Генка понимает, что Лутиэнь, в принципе, гораздо опасней Черного властелина. Потому что желание сделать тебе гадость вызывает естественное сопротивление. Но как сопротивляться, если тебе делают хорошо?
— Здесь, у вас, — печально говорит Лутиэнь, — людям очень плохо. Ты знаешь — со временем они развоплощаются. Все. Потому что слишком много призраков несбывшихся надежд толпится вокруг, и каждая отъедает кусочек чьей-то жизни. Они питаются человеческой жизнью, эти призраки. Почему у вас никогда ничего не сбывается?
— Не знаю, — говорит Генка, — наверное, потому… мы и играем в Средиземье.
— Лучше бы вы изменили магическую составляющую этого мира, — говорит Лутиэнь, — тогда бы вам не понадобилось играть.
— А вот этого мы как раз и не умеем, — признается Генка, — но зато так мы сумели притянуть Средиземье к себе.
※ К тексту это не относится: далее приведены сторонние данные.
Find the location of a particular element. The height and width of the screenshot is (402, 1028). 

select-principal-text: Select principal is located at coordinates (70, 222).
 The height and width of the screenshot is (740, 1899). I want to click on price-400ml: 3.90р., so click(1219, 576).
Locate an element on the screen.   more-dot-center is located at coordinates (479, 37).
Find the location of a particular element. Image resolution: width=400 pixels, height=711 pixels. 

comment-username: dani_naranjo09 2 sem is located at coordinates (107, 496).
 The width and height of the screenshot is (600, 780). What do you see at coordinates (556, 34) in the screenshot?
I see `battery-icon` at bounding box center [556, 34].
Ты же знаешь, как оно бывает — когда чего-то нет… Когда очень чего-то жаждешь… Ты формируешь его.
— Наверное, — соглашается Лутиэнь, — магическое облако очень чувствительно к людским страхам и надеждам.
Она замолкает и прижимает палец к розовым губам. В замке ворочается универсальный ключ.
* * *
Они идут по улице. Солнце, уже склоняющееся к закату, ослепительно блестит на трамвайных рельсах, и рельсы текут, как золотые реки. Одежду Генке не вернули. Оказывается, ее сунули в какой-то стерилизатор, и она провоняла дустом и еще чем-то, больничным и невыносимым.
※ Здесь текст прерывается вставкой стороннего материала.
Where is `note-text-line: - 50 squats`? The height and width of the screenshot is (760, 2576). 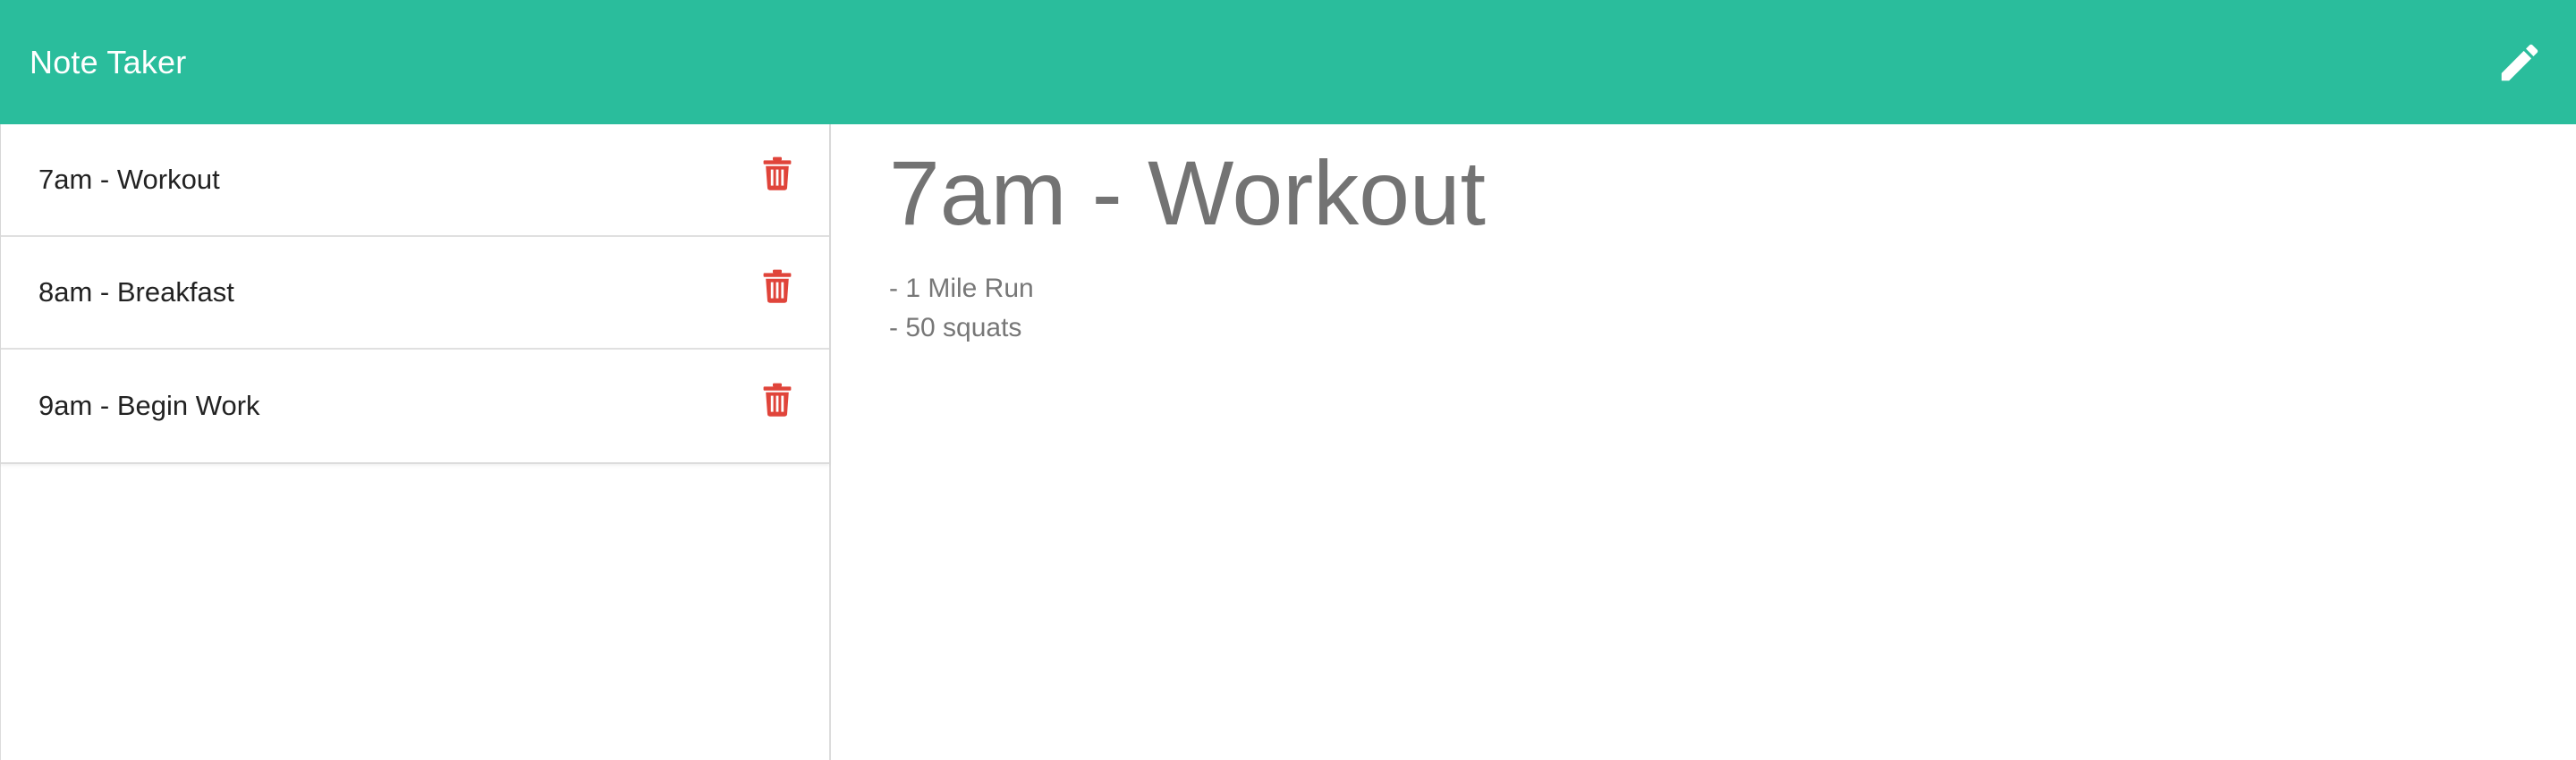
note-text-line: - 50 squats is located at coordinates (955, 328).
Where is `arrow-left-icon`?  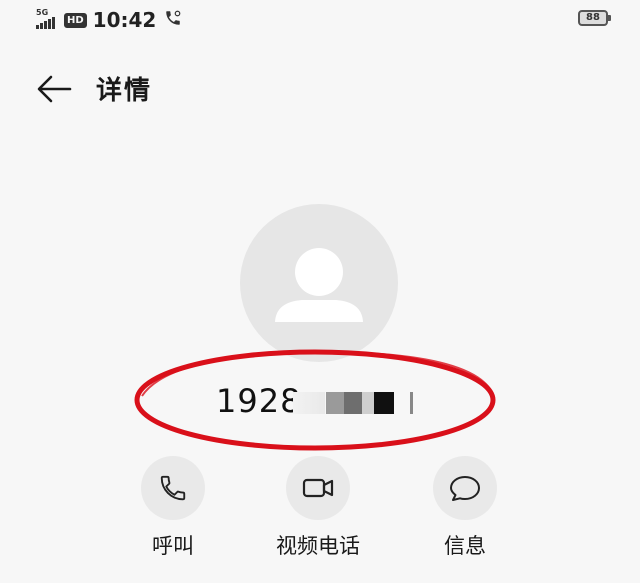
arrow-left-icon is located at coordinates (54, 89).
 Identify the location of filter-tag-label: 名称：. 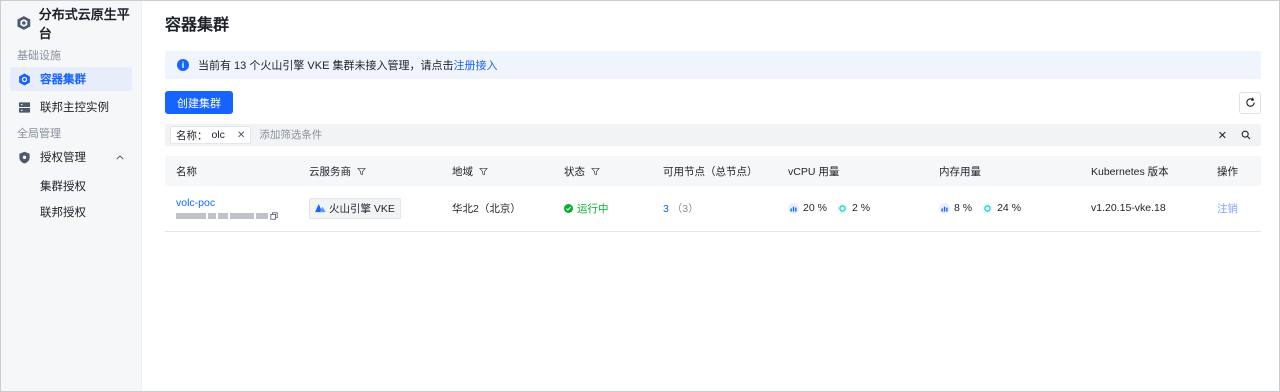
(192, 136).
Поэтому на Генке брюки врача. Брюки ей велики, и штанины пришлось закатать. А в ремне провернуть лишнюю дырочку. Врач отдал их очень охотно *— стоило лишь Лутиэнь махнуть ресницами в его сторону. Рубашку он тоже отдал. А на Лутиэнь его, врача, медицинский халат, туго перетянутый в талии.
Генке немножко жалко врача — вот так, ни с того ни с сего оказаться закрытым в палате собственного дурдома. По крайней мере, до следующего обхода. И санитара тоже жалко. Тут уж Лутиэнь немного… Да ладно, так ему я надо, нечего было хамить.